Joe straddled the bike, and I steadied it by gripping the seat.

“Okay,” I said.

“Okay?” he asked.

“I mean go!”

I still had hold of the bike seat while he put his feet on the pedals. When he pressed down, I let go. Joe started out wobbly—going slow, too slow.

He fell.

“That’s okay. Nice first try.” I tried to sound encouraging.

He bounced up, brushed himself off, and got back on.

Come on, I thought, faster, faster. Joe didn’t remind me of someone who would be cautious at anything. But that was the way he pedaled. Then he fell.

I rushed over to him. “Are you okay?”

He nodded and jumped back on, returning to his slow pedaling. He fell again, and again. And again. Guaranteed bruises.

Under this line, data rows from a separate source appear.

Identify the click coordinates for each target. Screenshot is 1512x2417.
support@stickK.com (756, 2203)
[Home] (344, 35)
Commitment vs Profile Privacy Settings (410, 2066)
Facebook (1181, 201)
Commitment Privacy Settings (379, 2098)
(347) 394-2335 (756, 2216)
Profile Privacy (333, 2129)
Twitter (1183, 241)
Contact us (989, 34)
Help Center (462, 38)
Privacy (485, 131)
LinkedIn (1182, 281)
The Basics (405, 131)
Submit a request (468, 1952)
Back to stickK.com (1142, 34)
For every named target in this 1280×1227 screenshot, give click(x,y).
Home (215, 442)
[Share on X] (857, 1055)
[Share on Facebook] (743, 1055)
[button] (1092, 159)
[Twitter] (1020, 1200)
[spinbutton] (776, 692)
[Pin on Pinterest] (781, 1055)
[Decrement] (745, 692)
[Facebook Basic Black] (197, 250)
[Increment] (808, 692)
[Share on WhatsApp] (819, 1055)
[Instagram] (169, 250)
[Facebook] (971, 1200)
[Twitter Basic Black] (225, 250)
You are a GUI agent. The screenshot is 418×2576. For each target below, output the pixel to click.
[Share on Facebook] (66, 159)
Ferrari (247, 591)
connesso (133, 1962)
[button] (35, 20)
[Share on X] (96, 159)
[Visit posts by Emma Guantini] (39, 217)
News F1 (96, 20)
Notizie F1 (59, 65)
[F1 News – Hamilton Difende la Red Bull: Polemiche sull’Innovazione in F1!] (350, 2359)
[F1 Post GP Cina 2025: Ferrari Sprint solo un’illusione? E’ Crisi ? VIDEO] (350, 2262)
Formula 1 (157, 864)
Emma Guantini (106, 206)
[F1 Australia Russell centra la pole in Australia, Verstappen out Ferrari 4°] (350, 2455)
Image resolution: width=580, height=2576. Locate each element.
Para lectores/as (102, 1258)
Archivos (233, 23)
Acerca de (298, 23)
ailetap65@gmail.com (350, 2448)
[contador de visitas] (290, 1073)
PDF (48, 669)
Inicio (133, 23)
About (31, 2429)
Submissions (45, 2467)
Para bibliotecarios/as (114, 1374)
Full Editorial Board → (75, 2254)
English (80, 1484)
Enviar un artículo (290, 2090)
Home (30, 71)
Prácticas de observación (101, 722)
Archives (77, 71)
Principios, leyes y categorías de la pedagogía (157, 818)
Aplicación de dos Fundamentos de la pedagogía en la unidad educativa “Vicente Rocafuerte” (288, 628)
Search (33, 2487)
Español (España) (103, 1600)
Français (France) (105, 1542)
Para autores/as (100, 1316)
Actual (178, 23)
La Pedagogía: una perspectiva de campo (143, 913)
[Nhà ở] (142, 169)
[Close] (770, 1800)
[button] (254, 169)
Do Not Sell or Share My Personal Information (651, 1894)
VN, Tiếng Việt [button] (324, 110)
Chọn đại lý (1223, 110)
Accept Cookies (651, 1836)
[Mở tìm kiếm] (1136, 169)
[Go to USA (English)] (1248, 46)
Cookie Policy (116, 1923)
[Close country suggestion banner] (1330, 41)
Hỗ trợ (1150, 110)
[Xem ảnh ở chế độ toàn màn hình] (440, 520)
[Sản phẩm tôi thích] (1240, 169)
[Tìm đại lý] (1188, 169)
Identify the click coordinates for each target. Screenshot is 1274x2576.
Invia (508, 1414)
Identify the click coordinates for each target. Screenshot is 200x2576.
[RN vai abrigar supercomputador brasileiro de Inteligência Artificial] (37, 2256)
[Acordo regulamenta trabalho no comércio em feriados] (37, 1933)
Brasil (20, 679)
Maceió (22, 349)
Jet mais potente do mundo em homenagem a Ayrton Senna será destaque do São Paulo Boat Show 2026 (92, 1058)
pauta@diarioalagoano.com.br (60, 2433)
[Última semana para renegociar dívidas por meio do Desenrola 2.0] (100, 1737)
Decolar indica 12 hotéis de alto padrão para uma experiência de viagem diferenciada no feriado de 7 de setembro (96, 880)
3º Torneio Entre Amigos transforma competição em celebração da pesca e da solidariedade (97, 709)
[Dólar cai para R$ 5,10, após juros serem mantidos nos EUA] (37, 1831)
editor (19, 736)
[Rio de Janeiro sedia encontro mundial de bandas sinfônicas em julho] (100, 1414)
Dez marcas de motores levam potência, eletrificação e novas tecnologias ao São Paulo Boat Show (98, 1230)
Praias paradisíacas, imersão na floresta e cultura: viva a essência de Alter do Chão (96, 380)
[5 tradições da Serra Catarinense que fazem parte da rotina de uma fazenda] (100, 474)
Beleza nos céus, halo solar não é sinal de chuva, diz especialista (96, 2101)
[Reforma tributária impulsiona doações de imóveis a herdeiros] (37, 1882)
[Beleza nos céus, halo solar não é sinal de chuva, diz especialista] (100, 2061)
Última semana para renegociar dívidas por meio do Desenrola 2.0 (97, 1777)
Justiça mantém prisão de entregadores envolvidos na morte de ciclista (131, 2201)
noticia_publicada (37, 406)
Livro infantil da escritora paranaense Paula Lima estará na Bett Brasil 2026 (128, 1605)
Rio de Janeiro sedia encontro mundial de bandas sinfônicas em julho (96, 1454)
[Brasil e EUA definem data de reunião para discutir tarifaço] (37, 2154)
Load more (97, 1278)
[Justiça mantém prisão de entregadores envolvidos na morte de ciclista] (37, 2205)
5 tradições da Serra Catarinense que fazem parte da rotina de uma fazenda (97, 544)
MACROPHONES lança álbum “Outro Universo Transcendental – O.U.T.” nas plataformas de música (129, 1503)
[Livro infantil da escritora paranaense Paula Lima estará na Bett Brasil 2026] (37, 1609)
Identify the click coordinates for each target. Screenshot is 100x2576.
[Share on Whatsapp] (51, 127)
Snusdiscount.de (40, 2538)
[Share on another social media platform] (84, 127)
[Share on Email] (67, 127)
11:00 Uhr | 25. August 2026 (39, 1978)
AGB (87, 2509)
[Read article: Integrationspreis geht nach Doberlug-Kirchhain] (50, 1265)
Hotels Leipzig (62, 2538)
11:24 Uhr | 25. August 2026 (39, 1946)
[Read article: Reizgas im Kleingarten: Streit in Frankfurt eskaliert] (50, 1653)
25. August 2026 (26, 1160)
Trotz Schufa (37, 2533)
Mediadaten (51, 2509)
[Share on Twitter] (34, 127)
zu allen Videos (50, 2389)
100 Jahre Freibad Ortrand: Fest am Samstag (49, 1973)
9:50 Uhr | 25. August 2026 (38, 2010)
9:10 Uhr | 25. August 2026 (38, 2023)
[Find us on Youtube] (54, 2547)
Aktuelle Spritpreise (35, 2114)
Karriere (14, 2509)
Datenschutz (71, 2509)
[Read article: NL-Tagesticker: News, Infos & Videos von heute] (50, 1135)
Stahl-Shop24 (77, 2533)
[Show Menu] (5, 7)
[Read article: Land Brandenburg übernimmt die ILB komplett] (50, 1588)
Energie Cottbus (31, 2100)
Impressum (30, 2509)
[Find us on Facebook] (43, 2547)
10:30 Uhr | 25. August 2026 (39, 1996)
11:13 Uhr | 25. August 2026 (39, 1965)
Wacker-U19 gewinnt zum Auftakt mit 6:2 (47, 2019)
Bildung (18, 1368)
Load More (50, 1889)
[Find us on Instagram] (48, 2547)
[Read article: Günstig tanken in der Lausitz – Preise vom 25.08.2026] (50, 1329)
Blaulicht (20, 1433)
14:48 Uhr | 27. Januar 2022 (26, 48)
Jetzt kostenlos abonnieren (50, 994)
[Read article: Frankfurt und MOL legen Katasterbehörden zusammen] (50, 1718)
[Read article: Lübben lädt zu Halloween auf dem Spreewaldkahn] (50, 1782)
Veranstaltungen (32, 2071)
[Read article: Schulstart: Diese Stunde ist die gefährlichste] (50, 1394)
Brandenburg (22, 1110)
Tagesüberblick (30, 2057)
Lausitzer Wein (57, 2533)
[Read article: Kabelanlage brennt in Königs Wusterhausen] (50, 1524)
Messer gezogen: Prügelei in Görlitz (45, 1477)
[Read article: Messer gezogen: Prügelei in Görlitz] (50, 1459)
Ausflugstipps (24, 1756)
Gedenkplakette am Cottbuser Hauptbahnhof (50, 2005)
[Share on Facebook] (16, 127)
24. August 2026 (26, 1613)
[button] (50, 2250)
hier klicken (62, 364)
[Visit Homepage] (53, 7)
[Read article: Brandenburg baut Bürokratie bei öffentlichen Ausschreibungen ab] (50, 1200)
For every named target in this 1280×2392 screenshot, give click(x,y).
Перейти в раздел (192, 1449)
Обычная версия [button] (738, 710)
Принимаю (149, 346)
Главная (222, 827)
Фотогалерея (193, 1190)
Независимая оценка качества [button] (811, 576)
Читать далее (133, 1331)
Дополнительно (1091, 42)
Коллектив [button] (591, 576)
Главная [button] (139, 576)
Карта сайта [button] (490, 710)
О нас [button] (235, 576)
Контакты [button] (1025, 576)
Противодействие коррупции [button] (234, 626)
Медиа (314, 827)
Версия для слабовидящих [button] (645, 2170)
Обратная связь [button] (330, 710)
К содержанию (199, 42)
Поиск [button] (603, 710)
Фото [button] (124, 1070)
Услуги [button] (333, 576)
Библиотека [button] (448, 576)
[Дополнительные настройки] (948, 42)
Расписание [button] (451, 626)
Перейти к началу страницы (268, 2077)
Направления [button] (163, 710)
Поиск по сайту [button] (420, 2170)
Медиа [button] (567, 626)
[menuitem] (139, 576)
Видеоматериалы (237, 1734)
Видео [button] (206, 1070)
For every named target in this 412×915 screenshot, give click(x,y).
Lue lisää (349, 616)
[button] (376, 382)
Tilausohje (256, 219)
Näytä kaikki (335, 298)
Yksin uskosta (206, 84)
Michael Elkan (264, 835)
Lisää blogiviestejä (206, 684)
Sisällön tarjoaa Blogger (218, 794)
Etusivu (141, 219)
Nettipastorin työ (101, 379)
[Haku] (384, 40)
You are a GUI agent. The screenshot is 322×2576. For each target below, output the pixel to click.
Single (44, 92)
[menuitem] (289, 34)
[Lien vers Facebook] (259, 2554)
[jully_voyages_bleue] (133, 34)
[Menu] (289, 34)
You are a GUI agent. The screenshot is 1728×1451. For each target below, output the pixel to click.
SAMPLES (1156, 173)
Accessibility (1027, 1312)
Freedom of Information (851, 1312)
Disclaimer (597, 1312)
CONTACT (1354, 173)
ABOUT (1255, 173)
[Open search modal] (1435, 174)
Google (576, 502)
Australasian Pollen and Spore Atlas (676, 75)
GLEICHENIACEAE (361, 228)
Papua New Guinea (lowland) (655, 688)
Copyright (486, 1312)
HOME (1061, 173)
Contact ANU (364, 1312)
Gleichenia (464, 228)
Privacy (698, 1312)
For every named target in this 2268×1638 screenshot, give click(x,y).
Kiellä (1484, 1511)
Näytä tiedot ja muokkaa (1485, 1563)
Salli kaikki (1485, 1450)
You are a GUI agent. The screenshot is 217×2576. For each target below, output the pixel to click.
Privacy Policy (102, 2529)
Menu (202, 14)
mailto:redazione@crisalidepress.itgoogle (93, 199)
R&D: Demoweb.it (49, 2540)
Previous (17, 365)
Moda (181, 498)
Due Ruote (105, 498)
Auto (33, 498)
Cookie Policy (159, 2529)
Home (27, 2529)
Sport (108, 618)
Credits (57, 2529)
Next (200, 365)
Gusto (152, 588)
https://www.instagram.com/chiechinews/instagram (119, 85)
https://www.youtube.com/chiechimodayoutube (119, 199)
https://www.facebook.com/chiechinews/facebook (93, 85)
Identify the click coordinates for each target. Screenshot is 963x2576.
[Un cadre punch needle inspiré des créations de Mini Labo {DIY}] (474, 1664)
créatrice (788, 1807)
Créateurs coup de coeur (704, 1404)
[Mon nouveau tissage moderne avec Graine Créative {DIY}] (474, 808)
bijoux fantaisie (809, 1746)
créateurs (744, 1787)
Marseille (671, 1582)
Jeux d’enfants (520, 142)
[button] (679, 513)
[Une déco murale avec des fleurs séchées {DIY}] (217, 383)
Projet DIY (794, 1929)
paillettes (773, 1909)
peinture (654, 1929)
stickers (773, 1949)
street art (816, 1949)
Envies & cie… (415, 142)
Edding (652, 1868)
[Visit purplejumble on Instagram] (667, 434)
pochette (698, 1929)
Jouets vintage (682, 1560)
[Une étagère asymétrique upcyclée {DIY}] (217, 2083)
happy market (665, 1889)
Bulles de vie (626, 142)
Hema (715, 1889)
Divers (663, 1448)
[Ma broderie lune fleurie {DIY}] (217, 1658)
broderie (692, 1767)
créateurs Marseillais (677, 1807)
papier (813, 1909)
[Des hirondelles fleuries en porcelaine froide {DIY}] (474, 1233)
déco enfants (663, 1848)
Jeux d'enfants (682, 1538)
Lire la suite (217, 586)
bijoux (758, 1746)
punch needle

“If you pick up the speed early on, you won’t wobble and fall,” I told him.

I’d never taught anyone to ride a bike. Mayzee still used training wheels. This was hard.

On the next attempt, Joe increased his speed from the start, and he was off.

“Yes!” I yelled.

Smooth sailing. It was as if those falls had never happened.

Ka-nuck, ka-nuck, ka-nuck. The train was up the track from us but soon parallel. Joe waved his arm high, and the engineer sounded the long, vibrating whistle. Wooo-wooo. Ka-nuck, ka-nuck, ka-nuck.

Then Joe stretched both arms toward the sky and pedaled hands free. Now he was racing the train. I sprinted, trying to catch up, but Joe kept pedaling faster. He gripped the handlebars, leaned back, and did a wheelie. If it weren’t for the earlier falls, I’d have sworn he was bluffing me.

Breathless, I focused on the tip of his braid, which was blowing in the wind like a clock pendulum.

Joe was a quick learner. A few minutes before, he had no balance. Now he was coasting down the path with me trailing way behind and the last train cars whizzing by.

“How do you stop?” he yelled, without turning around.

I quit running so I could speak. “Squeeze the brakes under your handles!”

He looked down, moving.

“They don’t work!” he hollered.

Joe slowed to a tricycle pace, let go of the bike, raised his arms and dove sideways, landing mere feet away from the track. He sprawled out flat, kissing the ground as the train sped by.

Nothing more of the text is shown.